• **WHAT YOU SHOULD DO**:
Reproduce the lines verbatim, beginning with the line that contains "The height and" and ending with the line that contains "I want to click", and omit the pictures from your copy.

• **GIVEN DATA**:
- - - - -
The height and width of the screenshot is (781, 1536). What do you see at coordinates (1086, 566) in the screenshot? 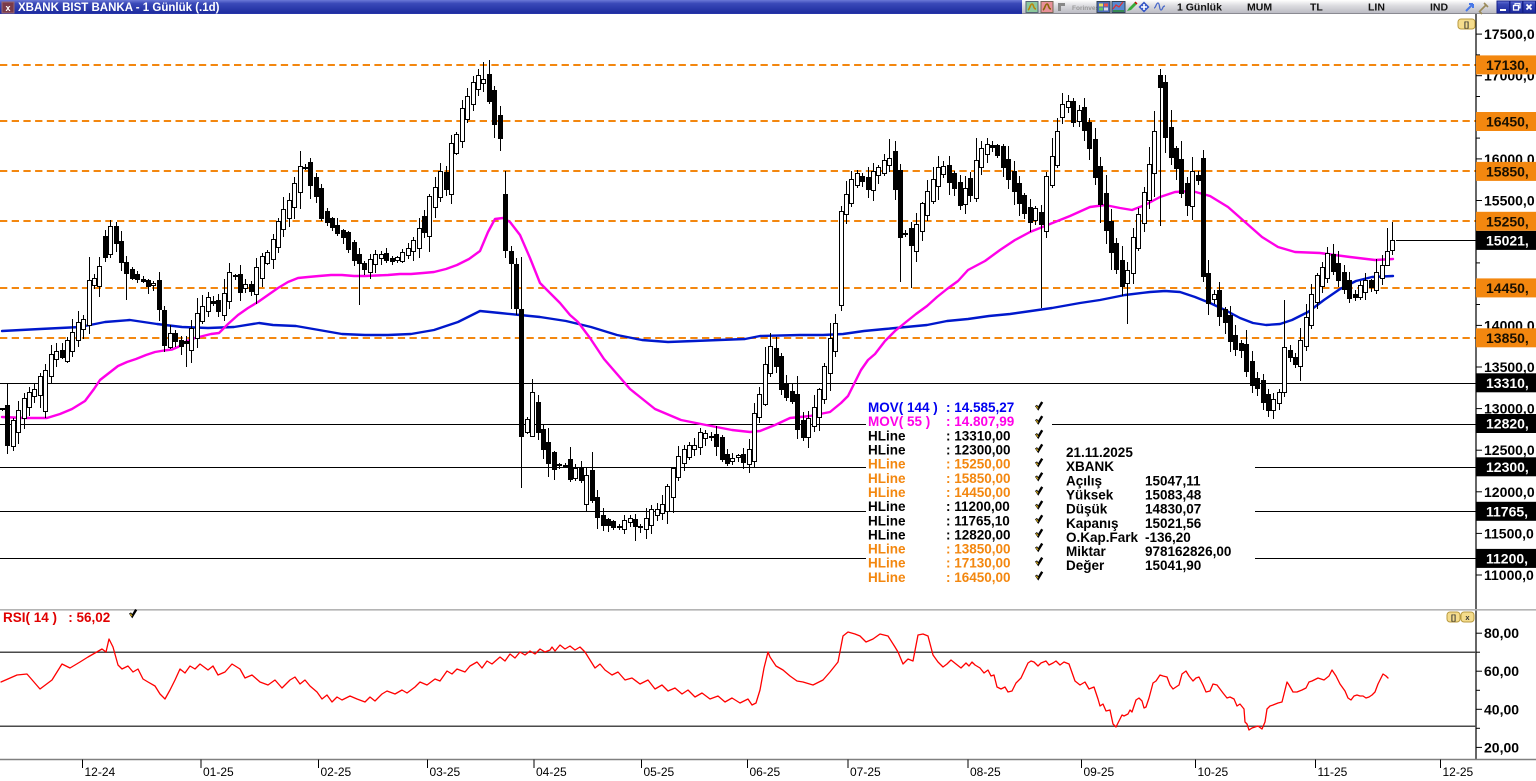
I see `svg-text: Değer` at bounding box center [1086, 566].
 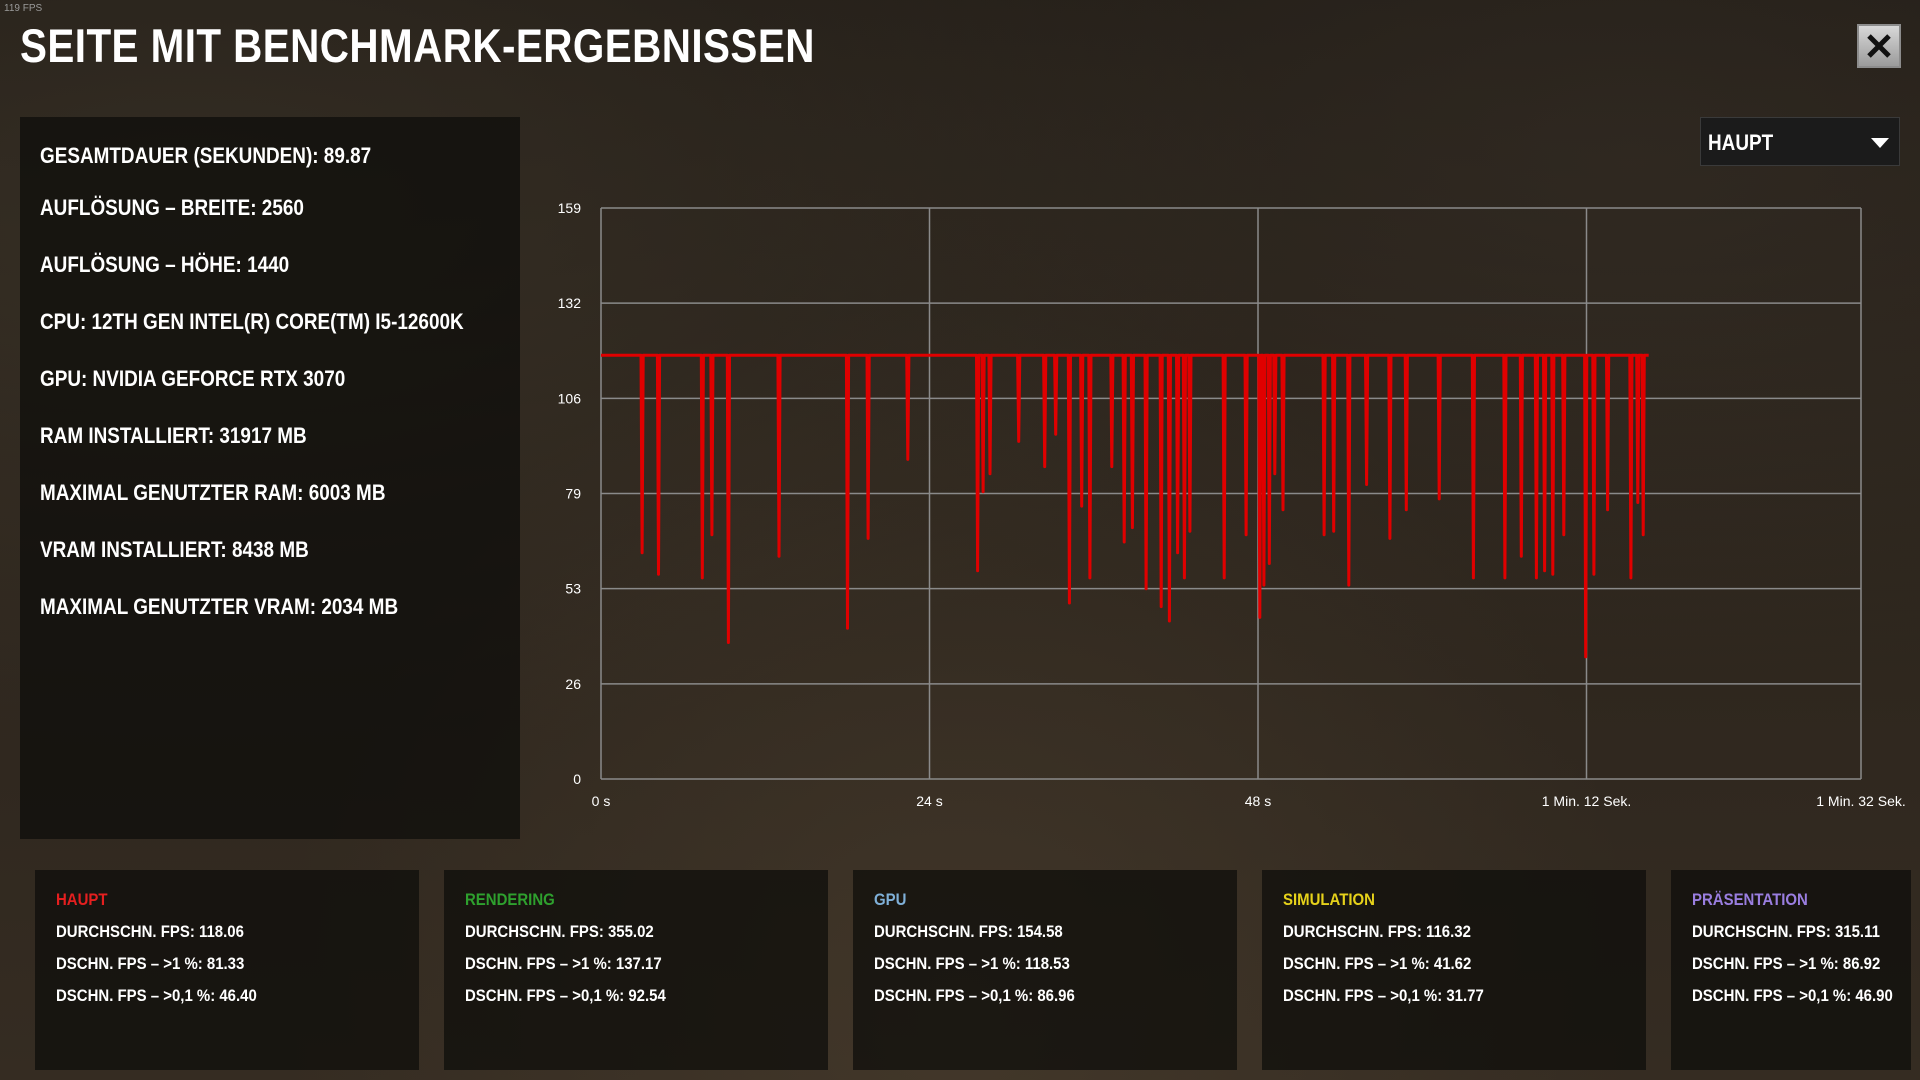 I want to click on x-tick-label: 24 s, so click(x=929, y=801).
- - - - -
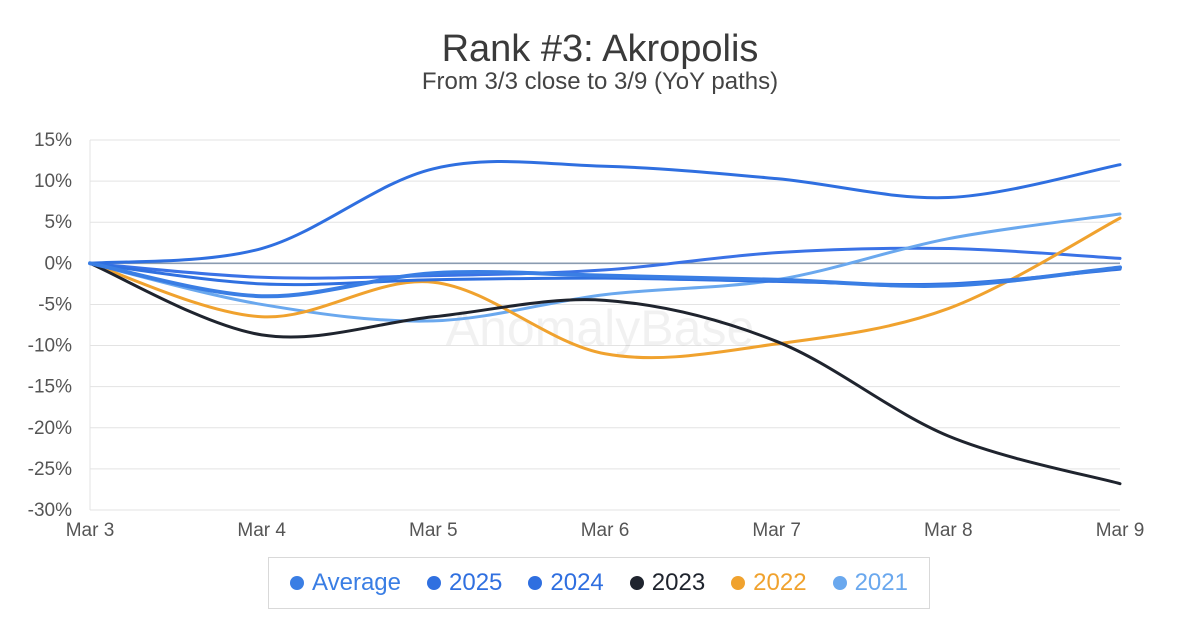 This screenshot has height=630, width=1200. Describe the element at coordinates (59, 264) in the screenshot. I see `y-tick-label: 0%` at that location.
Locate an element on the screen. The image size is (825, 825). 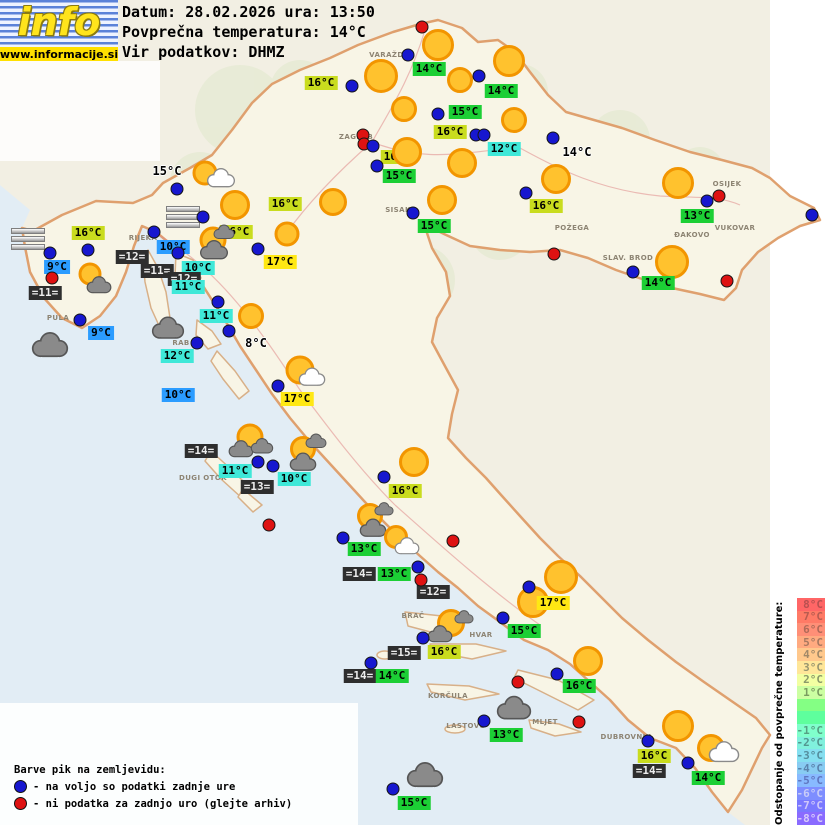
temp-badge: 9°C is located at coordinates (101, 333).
- - - - -
• **WRITTEN RESPONSE**:
The height and width of the screenshot is (781, 1536). What do you see at coordinates (1086, 566) in the screenshot? 
I see `svg-text: Değer` at bounding box center [1086, 566].
  I want to click on x-tick-label: 24 s, so click(x=929, y=801).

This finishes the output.